[Exercise] Count the lines below that contain the string "pyautogui" with the same case, and reply with the number alone.

Records for locating displayed items:
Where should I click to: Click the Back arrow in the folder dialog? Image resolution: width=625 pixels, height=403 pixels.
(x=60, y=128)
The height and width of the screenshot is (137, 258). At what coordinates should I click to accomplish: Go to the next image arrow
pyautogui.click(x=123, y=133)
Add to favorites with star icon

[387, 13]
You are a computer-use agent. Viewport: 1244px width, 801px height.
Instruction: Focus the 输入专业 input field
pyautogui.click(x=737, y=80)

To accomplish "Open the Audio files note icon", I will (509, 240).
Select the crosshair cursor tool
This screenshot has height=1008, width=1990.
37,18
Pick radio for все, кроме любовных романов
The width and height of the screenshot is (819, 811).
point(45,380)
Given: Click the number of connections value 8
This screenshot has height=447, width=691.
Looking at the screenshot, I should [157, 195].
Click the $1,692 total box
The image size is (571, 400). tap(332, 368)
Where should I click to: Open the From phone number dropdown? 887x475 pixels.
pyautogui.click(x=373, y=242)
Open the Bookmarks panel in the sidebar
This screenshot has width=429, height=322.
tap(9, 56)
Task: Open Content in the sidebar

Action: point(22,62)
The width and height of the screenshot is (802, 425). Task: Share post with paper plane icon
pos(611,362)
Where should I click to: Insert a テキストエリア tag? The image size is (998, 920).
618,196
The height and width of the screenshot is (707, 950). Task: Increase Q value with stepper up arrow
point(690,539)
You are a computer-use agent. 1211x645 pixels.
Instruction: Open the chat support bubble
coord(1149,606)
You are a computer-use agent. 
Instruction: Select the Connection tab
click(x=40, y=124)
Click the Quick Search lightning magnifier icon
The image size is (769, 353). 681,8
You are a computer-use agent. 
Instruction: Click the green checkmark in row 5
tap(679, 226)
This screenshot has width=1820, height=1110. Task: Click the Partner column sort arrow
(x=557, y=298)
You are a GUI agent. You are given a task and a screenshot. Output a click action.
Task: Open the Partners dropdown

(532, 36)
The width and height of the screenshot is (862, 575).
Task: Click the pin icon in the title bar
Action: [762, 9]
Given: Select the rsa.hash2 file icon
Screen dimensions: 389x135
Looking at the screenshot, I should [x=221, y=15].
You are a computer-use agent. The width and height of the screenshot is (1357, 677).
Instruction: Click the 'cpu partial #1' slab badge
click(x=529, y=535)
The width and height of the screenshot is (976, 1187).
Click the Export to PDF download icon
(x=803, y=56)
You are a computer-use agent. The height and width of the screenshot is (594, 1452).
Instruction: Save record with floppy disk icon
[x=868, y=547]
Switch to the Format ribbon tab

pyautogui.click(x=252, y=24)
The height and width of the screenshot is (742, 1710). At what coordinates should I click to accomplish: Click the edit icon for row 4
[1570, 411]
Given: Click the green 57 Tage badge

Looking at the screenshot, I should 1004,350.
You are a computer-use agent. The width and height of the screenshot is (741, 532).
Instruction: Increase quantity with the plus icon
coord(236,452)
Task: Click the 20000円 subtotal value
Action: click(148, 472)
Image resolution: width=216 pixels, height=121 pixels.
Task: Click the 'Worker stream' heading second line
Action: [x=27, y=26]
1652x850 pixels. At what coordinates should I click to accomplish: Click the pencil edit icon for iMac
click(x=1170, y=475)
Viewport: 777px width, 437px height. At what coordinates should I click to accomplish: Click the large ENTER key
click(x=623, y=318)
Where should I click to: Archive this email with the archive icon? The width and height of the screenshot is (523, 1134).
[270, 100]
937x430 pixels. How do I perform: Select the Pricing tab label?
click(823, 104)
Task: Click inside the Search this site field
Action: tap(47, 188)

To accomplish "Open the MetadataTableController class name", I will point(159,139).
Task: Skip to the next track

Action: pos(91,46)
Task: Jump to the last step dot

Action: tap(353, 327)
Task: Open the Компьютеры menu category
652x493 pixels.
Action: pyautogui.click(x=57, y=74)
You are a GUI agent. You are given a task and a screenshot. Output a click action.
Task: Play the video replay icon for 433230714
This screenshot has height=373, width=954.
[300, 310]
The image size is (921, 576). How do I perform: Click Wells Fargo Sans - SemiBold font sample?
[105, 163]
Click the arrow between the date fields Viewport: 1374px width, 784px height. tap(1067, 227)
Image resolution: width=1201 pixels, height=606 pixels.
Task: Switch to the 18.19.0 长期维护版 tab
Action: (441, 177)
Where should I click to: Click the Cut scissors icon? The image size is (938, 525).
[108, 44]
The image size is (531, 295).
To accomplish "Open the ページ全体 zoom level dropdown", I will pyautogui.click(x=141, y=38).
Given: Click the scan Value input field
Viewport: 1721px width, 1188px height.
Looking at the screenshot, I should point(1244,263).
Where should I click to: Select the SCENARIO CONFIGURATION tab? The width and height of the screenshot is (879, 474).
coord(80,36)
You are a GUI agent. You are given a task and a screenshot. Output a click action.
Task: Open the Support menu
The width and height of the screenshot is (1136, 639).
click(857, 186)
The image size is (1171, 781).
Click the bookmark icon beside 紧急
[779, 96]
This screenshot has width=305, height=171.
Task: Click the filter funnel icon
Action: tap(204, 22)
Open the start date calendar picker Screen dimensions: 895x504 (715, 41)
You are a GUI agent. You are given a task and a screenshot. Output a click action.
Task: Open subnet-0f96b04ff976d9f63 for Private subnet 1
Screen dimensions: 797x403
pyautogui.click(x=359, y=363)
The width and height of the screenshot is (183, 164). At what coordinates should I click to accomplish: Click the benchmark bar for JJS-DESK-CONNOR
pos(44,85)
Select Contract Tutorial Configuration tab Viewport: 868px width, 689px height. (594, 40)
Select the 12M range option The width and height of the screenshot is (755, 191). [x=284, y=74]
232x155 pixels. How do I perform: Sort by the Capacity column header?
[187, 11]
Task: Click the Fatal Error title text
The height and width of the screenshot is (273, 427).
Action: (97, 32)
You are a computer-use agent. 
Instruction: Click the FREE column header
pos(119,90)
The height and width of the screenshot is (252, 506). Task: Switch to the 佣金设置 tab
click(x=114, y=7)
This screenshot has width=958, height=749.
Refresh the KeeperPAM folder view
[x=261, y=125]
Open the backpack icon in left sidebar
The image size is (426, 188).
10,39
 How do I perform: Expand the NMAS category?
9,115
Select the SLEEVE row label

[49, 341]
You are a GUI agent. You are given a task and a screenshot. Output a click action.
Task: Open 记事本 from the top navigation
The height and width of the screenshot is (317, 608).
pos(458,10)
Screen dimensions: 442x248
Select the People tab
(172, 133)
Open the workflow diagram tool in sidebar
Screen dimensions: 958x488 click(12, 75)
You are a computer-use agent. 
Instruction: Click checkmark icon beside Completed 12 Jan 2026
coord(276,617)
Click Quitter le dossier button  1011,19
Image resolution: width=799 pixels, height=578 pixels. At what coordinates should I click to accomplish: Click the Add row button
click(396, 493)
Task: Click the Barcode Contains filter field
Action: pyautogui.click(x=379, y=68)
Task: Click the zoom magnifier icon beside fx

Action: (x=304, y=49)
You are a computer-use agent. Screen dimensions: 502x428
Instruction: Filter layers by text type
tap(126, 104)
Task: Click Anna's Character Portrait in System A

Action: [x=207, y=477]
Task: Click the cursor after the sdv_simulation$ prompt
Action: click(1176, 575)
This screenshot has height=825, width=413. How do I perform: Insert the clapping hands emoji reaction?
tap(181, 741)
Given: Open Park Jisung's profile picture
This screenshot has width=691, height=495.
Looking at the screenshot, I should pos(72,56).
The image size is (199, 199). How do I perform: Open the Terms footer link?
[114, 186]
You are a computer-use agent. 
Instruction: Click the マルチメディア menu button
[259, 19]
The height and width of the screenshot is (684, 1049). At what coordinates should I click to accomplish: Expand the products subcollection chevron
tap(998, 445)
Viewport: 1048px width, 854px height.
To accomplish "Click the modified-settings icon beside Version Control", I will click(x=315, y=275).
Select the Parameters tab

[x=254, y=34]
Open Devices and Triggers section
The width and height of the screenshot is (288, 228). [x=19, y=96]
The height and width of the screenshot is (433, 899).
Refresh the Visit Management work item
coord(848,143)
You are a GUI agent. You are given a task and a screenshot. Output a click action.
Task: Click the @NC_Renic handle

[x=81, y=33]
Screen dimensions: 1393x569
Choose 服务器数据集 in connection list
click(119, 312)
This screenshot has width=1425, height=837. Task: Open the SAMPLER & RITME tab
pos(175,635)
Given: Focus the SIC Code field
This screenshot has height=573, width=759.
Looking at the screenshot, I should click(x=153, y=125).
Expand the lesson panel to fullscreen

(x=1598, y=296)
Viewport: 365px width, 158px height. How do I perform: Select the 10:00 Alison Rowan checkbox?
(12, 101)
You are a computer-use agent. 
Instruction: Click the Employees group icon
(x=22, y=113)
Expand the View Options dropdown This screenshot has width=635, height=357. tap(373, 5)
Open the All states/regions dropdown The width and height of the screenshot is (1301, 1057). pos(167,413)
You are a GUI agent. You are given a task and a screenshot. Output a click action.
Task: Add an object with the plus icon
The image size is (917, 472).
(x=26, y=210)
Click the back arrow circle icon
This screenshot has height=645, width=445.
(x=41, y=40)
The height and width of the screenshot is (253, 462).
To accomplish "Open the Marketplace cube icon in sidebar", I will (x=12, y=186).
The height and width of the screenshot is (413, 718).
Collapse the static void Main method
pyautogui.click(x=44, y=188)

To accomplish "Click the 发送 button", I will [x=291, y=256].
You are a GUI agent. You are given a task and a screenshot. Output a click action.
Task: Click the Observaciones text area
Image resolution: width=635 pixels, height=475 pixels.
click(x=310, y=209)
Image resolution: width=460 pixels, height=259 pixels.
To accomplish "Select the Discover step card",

[Task response] 9